* [EXERCISE] Reproduce the text on Meta's cloud pivot between "He was also" and "pivot actually is.", inclusive, using "cloud computing capacity" in place of "data center capacity".

* [SELECTED PASSAGE]
==============================

He was also skeptical that the pivot fits Meta’s core business at all. “Going from three or four billion social media app users to 10 customers buying data center capacity from them—that just doesn’t seem like a good fit,” Douglas said. “But again, we’re sitting here talking about it, which maybe is the point.”

A pattern of swings

Douglas argued the market’s instinct to reward a well-known company for entering a new business—Meta’s stock rose on the report alone—undersells how difficult that pivot actually is.

“There’s often this assumption that if a company that’s successful in one area announces they’re going to enter another area, that’s an automatic success,” he said. “It doesn’t matter what size you’re at—it’s really, really hard to build a new company from scratch, or a new product line, or new revenue, even when there’s proven product-market fit. Meta’s been prolific in going after areas like this—Threads being one example—and they just keep running into it.”

Part of the problem, he said, is talent—”the talent that knows how to build something from scratch usually doesn’t work for a big company like Meta. They’re usually building their own startups.”

Meta’s ads business

Despite his skepticism about the cloud pivot specifically, Douglas said he remains bullish on Meta’s broader AI strategy—particularly its open-source models—and what it means for advertising, even as investors have grown anxious about whether the spending is paying off.

==============================

* [COLLECTED DATA]

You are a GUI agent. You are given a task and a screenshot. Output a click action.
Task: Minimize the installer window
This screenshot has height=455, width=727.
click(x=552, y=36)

==============================

* [FINISHED ANSWER]
He was also skeptical that the pivot fits Meta’s core business at all. “Going from three or four billion social media app users to 10 customers buying cloud computing capacity from them—that just doesn’t seem like a good fit,” Douglas said. “But again, we’re sitting here talking about it, which maybe is the point.”

A pattern of swings

Douglas argued the market’s instinct to reward a well-known company for entering a new business—Meta’s stock rose on the report alone—undersells how difficult that pivot actually is.